- Directed by: Mohamed Ben Attia
- Screenplay by: Mohamed Ben Attia
- Starring: Majd Mastoura
- Cinematography: Frédéric Noirhomme
- Edited by: Lenka Fillnerova
- Music by: Olivier Marguerit
- Release date: 2023;
- Language: Arabic

= Behind the Mountains =

Behind the Mountains (ورا الجبل, Par-delà les montagnes) is a 2023 supernatural drama film written and directed by Mohamed Ben Attia.
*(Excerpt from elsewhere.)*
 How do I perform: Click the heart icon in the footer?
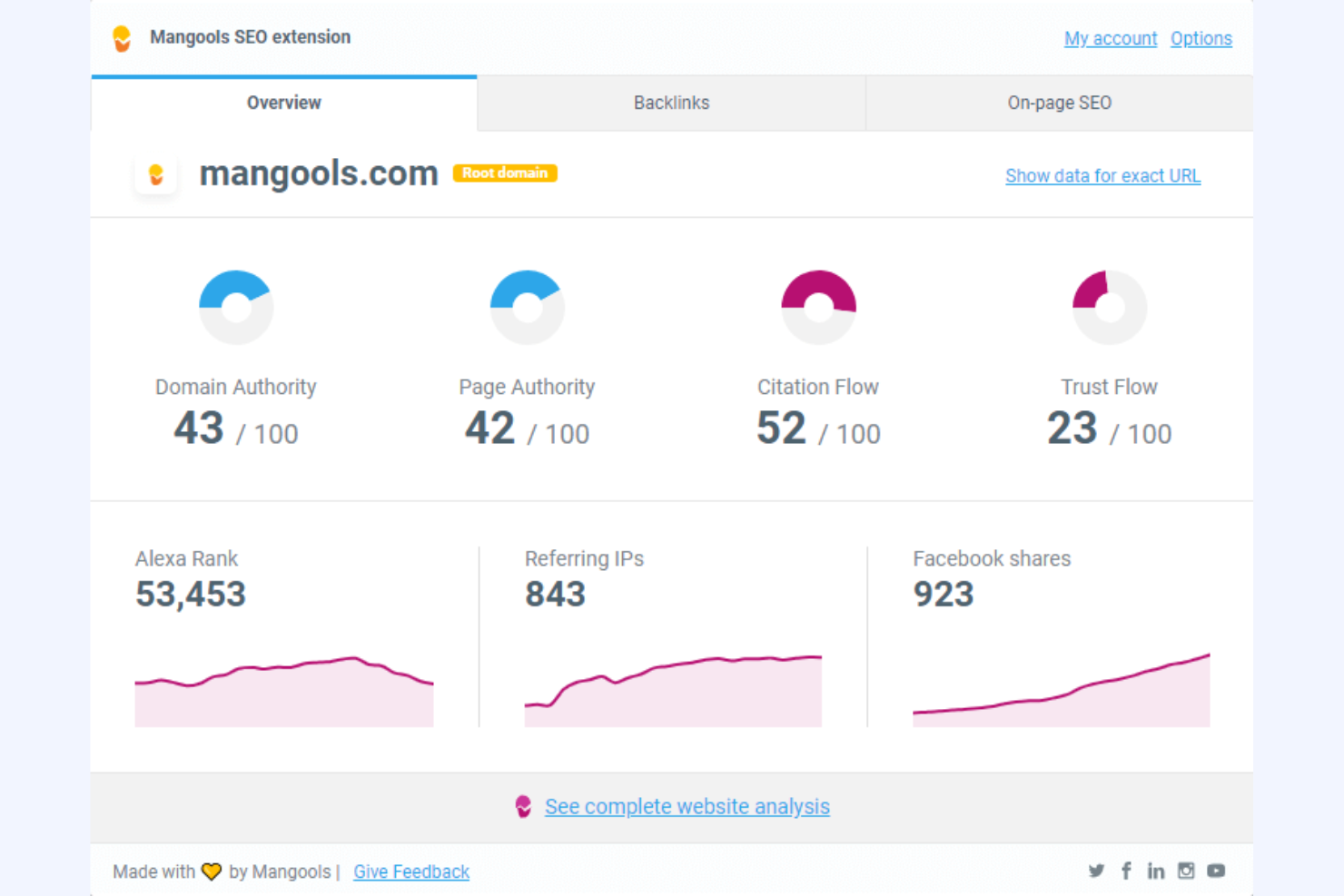211,871
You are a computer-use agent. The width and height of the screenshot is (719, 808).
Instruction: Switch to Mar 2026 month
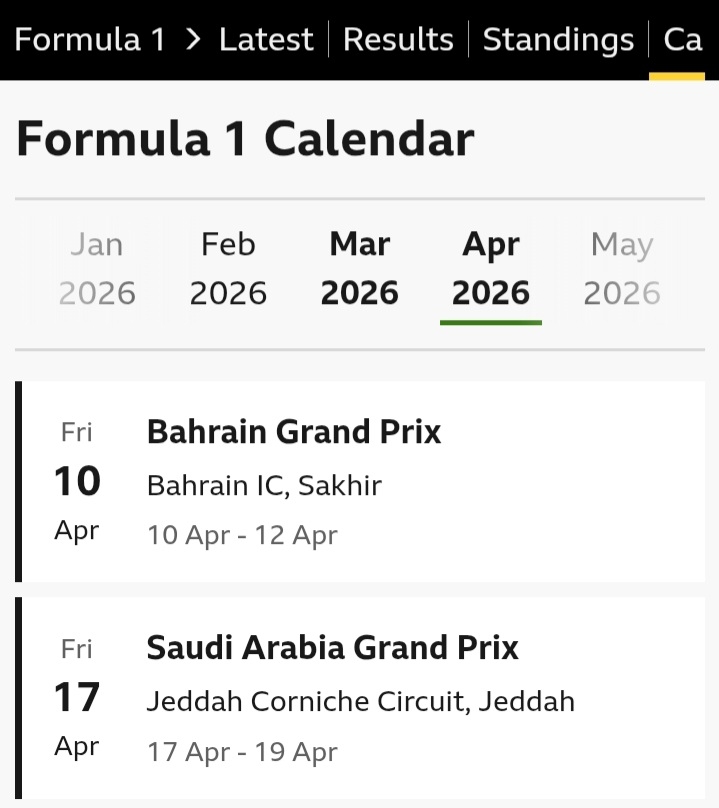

The film premiered at the Horizons section of the 80th edition of the Venice Film Festival.

== Cast ==

- Majd Mastoura as Rafik
- Walid Bouchhioua as Yassine
- Samer Bisharat as the Shepherd
- Helmi Dridi as Wejdi
- Selma Zeghidi as Najwa
- Wissem Belgharek as Oussama

==Production==
The film is an international co-production between Tunisia, Belgium, France, Italy, Saudi Arabia and Qatar. It was co-produced by the Dardenne brothers. It has been described as 'the culmination of an informal trilogy from Mohamed Ben Attia', consisting of director's previous efforts Hedi (2016) and Dear Son (2018).

==Release==
The film premiered at the Horizons section of the 80th Venice International Film Festival. It was later screened in other festivals, including the BFI London Film Festival, the Red Sea International Film Festival, the Gothenburg Film Festival, the Marrakech International Film Festival and the Thessaloniki International Film Festival.

==Reception==
According to Screen International critic Lee Marshall the film is 'a striking piece of filmmaking that lingers stubbornly in the mind' and a 'further proof of the current vitality of North African cinema'. Carlos Aguilar from Variety described it as an 'unorthodox, yet fascinating [...] unpredictable oddity of a film'. Libération critic Laura Tuillier referred to it as 'often untidy, messy and bordering on the ridiculous, [...] yet rich in its narrative daring, and in its hot-headed approach'.